Piasa is holding an auction dedicated to drawings, old paintings, furniture and decorative arts. The sale will take place on September 21, 2022 and features an important XIXth century ormolu mounted and marbles chimney-piece, commissioned by the Prince Bibesco for his hôtel particulier.
Georges Bibesco, Charles Le Cœur and Auguste Renoir
Georges Bibesco (1834-1902) came from one of the most prominent families in Romania. His father, Prince George Demetere Bibesco, was elected Prince in 1843, before abdicating in 1848, following the Romanian insurrection. The young prince, sent to Paris at a very early age, had Victor Duruy (1811-1894) as his tutor. Duruy was Minister of Public Instruction under the Second Empire from 1863 to 1869, and a great friend of Charles le Coeur.
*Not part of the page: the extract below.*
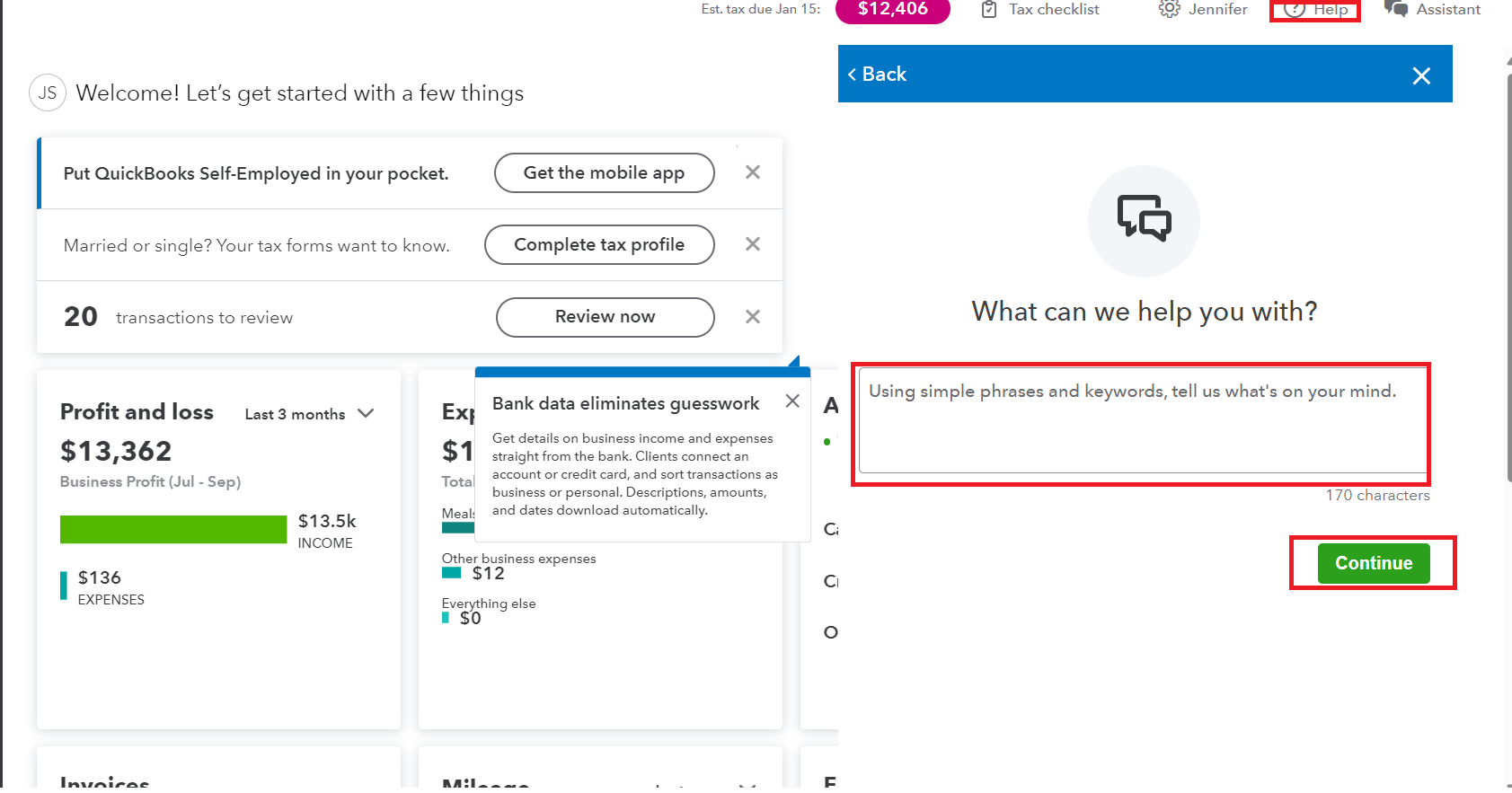Click the Review now button

(x=605, y=317)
The two men had met at the Château de Menars, home of Princess Valentine de Caraman-Chimay (1839-1914) who later became the wife of Prince Georges Bibesco.
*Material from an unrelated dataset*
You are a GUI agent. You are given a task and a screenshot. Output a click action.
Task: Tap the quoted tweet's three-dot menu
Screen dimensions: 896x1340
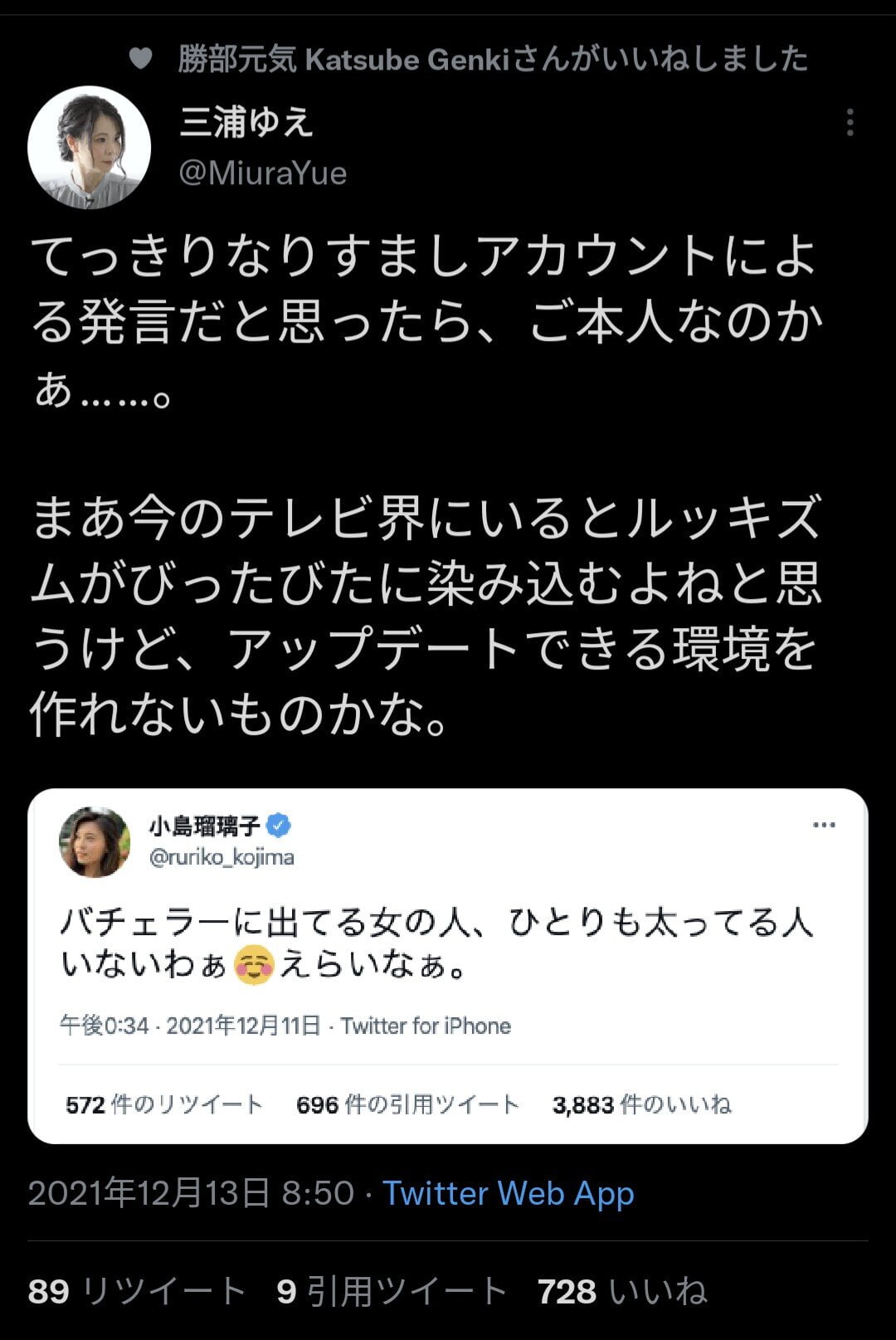(824, 825)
Charles Le Cœur, who graduated from the Beaux-Arts de Paris in 1856, was appointed government architect thanks to his proximity to Victor Duruy. As such, he designed the main high schools in Paris, such as the Condorcet and Louis-le-Grand schools, as well as the architecture of the Vichy casino.
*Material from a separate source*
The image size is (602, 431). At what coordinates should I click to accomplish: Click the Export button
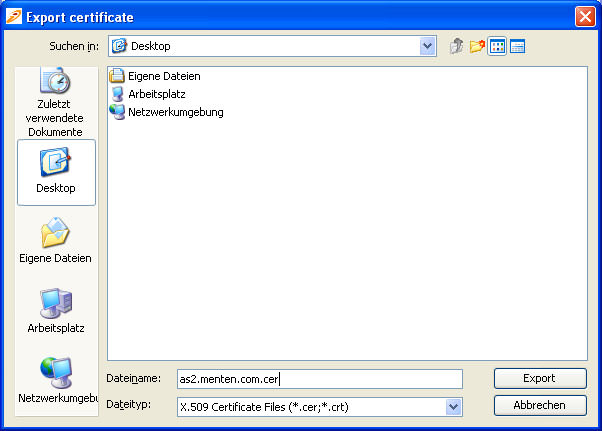coord(539,379)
At the end of the 1860s, a close relationship was established between Charles Le Cœur and Renoir thanks to the friendship that the painter had with the Le Cœur family. Charles Le Cœur became one of Renoir's first patrons, as shown by the portrait of the architect in the Musée d'Orsay.
L’hôtel particulier du 22, Avenue de La Tour-Maubourg
In 1868, during a stay in Algeria, Prince Georges Bibesco commissioned Charles Le Coeur to build a hôtel particulier. The project was "a residence for a bachelor lord, including a large space for reception rooms". He placed this residence in the tradition of 18th century hôtels particuliers, influenced at the time by the "eclecticism" in vogue at the end of the 19th century.
In 1869, Prince Georges Bibesco bought a parcel of land at 22, boulevard de la Tour Maubourg and construction began in 1869. The hotel was delivered at the beginning of 1872.
Renoir was involved in the project from the beginning, delivering ceiling designs in 1868.
Renoir's only collaboration with Le Cœur was for the large fencing room, which Georges Bibesco had chosen to dedicate to the heraldic evocation of his family. The ceiling, as shown in a watercolour by Charles Le Coeur in the Musée d'Orsay, was painted with all the Bibesco family emblems.
The subject of our chimney piece, painted by Renoir, was the emblem created at the end of the 17th century by Constantin Bassaraba Brancovan, who was beheaded by the Turks with his four sons in 1714 and which was: "d’azur, au chevalier romain au naturel monté sur un cheval d’argent et tenant une épée d’argent qui supporte de sa pointe une tête de Maure, le tour terrassé de sinople". This subject, in one of the most important rooms of the house, exalted chivalrous virtues and was also a portrait of an ancestor and a heraldic support. The chimneypiece is decorated with the Bibesco emblem and the prince's cipher, which are two intertwined Gs. However, Renoir softens the subject with two female nudes in the foreground, inspired by the decoration of the War Room in Versailles by Coysevox.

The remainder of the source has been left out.